交響詩『ローマの松』のバンダについて
オットリーノ・レスピーギの交響詩『ローマの松』におけるバンダ(Buccina - Flicorno)について少し説明します。
はじめに断っておきますが、これは「どの楽器でやるのが正しいか」ということを示すものではありません。まずは事実関係や当時の実情から、はっきりしていることを記すとして、筆者自身の思いは一番最後に載せるのみにします。
手稿譜と出版譜の指定
まず、手稿譜冒頭を見ると、レスピーギ自身は「Buccine」(複数のBuccina)と記しており、実際には終楽章の『アッピア街道の松』で6つのパートが出て来ます。
出版社(リコルディ)がそこに
2パートの Flicorni Soprani in Si♭
2パートの Flicorni Tenori in Si♭
2パートの Flicorni Bassi in Si♭
と「Flicorno」をあてがっています(IMSLPにリコルディのパート譜あり)。
「Buccina」という楽器は、古代ローマで使われていたとされる、ヴァルヴのない金管楽器です。よく似た楽器として「Cornu」というのもあります(大きさ、太さなどが違うのか、私には区別がつけられません)ので、その画像を掲載しておきます。当然レスピーギが作曲した当時には、これらの楽器は使われていませんので、出版社はイタリアの当時の現行楽器の実情(恐らくは軍楽隊の楽器編成)に合わせて、Flicorno(フリューゲルホルンのイタリア語)をあてがったものと思われます。
なお、『ローマの祭』にも Buccine があります。こちらについては、手稿譜は「3 Buccine Si♭(Sopn)」と記し、出版社のパート譜には、例えば1番パートには「BUCCINA I. Si♭ o TROMBA Si♭」と記されているように、3パートのトランペットをあてがっています。
同じ作曲家の Buccina の指定に、方や Flicorno をあて、方や Tromba をあてたということは、やはり出版社は曲想や音域などを考慮した上で、それに相応しい現行の楽器名を記入したものと想像します。
それぞれの楽器について
イタリアにおいて Flicorno Soprano(私達の知るB管のフリューゲルホルン)は、主に軍楽隊や吹奏楽団が使う楽器でした。イタリアの吹奏楽における用法は、詳しくはよく判りません。1861年のイタリア統一前はフランスやオーストリアの領地でしたので、ピストンとロータリーの両方の楽器が使われ、今に至るまでいずれかに淘汰されていないのですが、最も軍楽隊が大きかった第二次世界大戦前あたりの軍隊関連の楽曲が封印されて、すっぽりと抜け落ちているために、その詳しい用法がよく判らないのです。

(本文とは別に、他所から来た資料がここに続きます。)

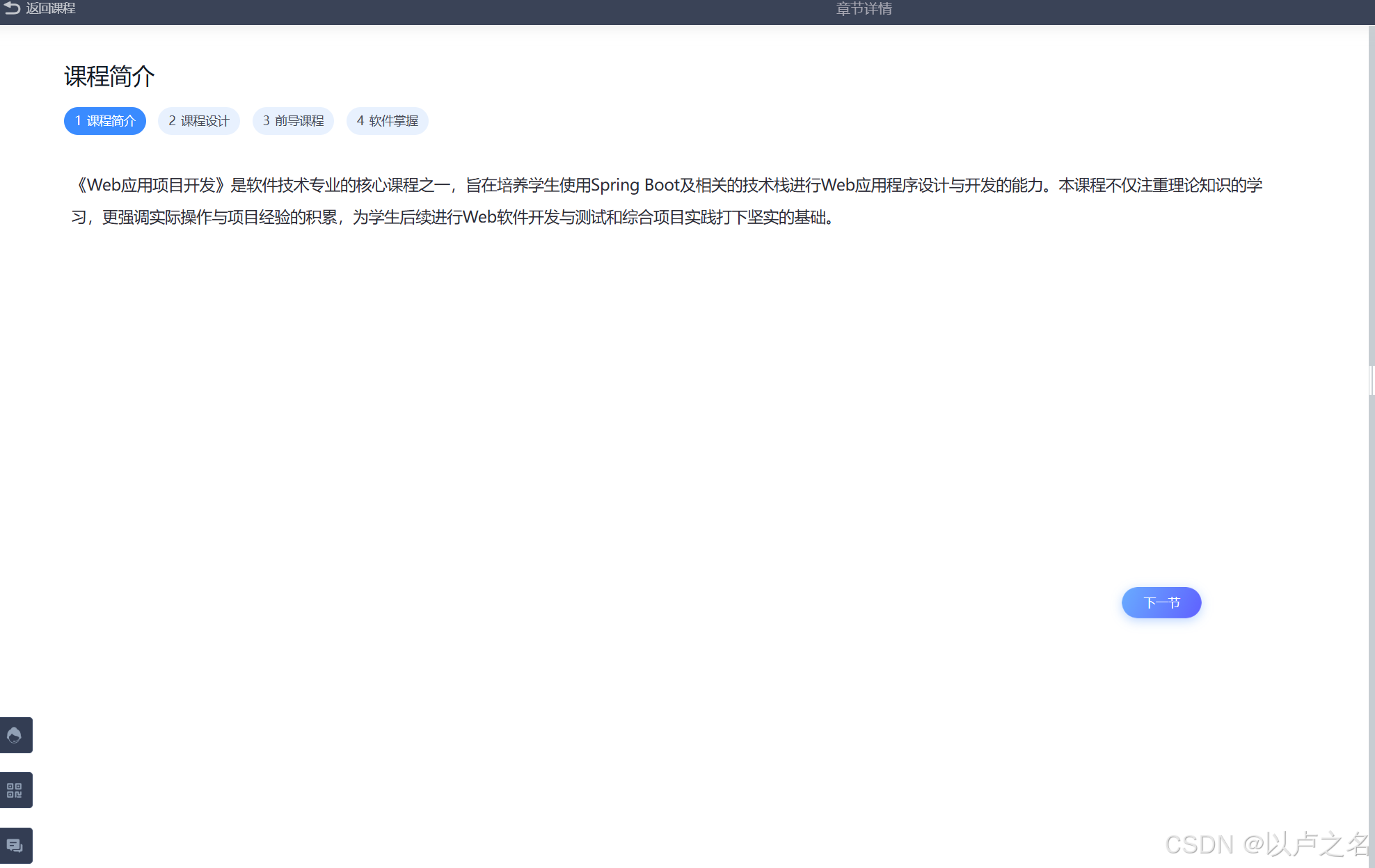Switch to the 3 前导课程 tab
The image size is (1375, 868).
pyautogui.click(x=293, y=121)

なお、オーストリアなどドイツ語圏ではロータリー式のフリューゲルホルンが使われていて、主にメロディーを担当します(むしろトランペットが脇役やアシスタント)。ロータリー式のフリューゲルホルンは、輪郭のはっきりした太い響きのトランペットのような感じで、ピストン式のフリューゲルホルンのような柔らかい響きではありません。
レスピーギが作曲した、1924年当時の一般的に流通していた Flicorno 事情がどうであったのか、1928年のイタリア Rampone & Cazzani のカタログを見ますと、
Flicorno Sopranino in Mi♭
Flicorno Soprano in Si♭
Flicorno Contralto in Mi♭
Flicorno Tenore in Si♭
Flicorno Baritono in Si♭
Flicorno Basso in Si♭
Flicorno Grave in Fa o Mi♭ (他社やスコアなどの表記では Flicorno Basso Grave)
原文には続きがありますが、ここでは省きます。